Reputation: 21
I'm trying to calculate speed correlation from a data file already existing which, works fine but is very slow. The speed datafile contains about 1000 pts
def Correlation(data_vit,max_dt):
data_corre = pd.DataFrame(columns=['dt','Vx','Vy','Vxy'])
dfmean = pd.DataFrame(columns=['Vx','Vx','Vxy'])
data_corre_tmp = pd.DataFrame(columns=['Vx','Vy','Vxy'])
for dt in range(max_dt-1):
for t in range(max_dt-1-dt): # vx(t)vx(t+deltaT) + vy(t)vy(t+deltaT)
Vx,Vy = data_vit.at[t+dt,'Vx']*data_vit.at[t,'Vx'] , data_vit.at[t+dt,'Vy']*data_vit.at[t,'Vy']
data_corre_tmp = data_corre_tmp.append({ 'Vx': Vx ,
'Vy': Vy ,
'Vxy': Vx+Vy
}, ignore_index=True)
#moyenner sur tous les t possibles pour un deltaT
dmean = {'dt': [dt],
'Vx': [sum(data_corre_tmp['Vx'])/len(data_corre_tmp['Vx'])] ,
'Vy': [sum(data_corre_tmp['Vy'])/len(data_corre_tmp['Vy'])] ,
'Vxy': [sum(data_corre_tmp['Vxy'])/len(data_corre_tmp['Vxy'])]
}
dfmean = pd.DataFrame(data=dmean)
data_corre = data_corre.append(dfmean, ignore_index=True)
data_corre_tmp = data_corre.iloc[0:0]
time.sleep(0.1)
printProgressBar(dt + 1, max_dt, prefix = 'Progress:', length = 50)
return(data_corre)
I know it's pretty rough, I don't have much experience so I went for the "simple route" Did I do anything that could take a lot of computing power for no reason?

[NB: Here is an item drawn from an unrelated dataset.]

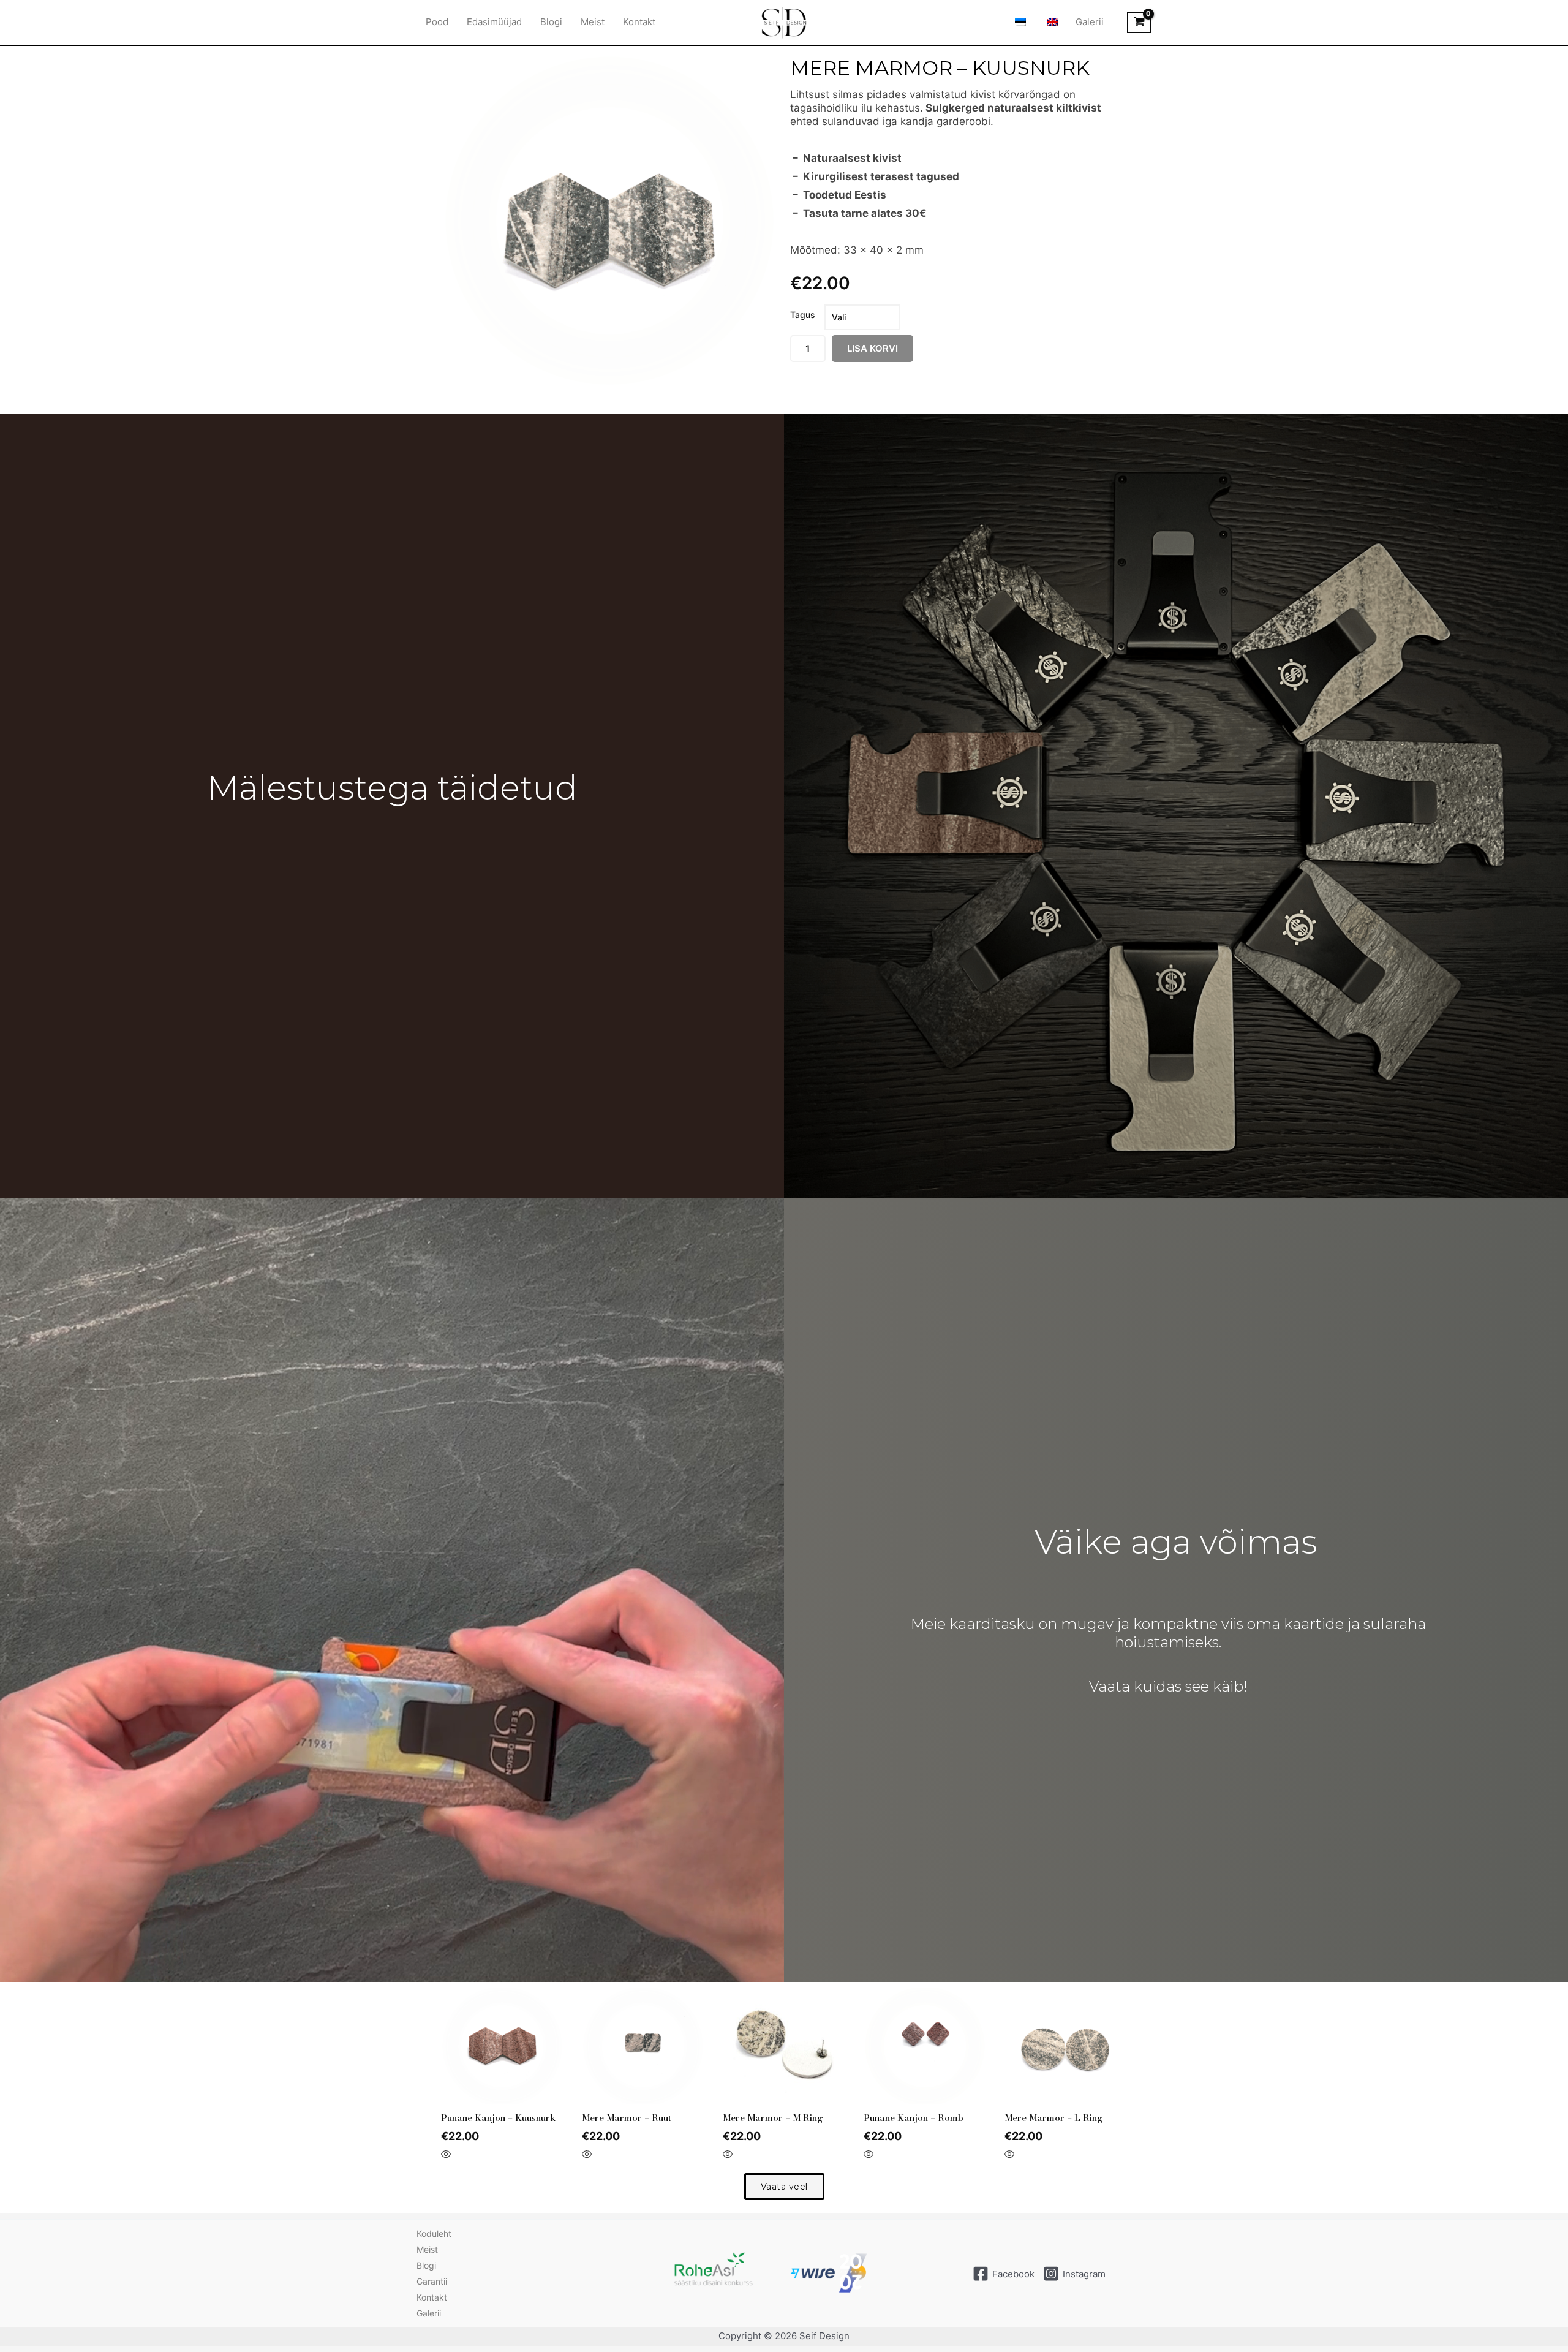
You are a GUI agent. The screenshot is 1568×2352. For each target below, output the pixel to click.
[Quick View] (446, 2155)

Because beside calculation Vx,Vy, I'm really just appending stuff
Upvotes: 1
Views: 208
Reputation: 50383
This approach is very inefficient because:
data_corre_tmp.append
create a new dataframe and copy all the elementsThus, you can speed-up the computation by multiple orders of magnitude by just appending data into lists (and not dataframe) and using numpy vectorized operations.
Here is an improved implementation:
import numpy as np
def Correlation_v2(data_vit, max_dt):
data_corre = pd.DataFrame(columns=['dt','Vx','Vy','Vxy'])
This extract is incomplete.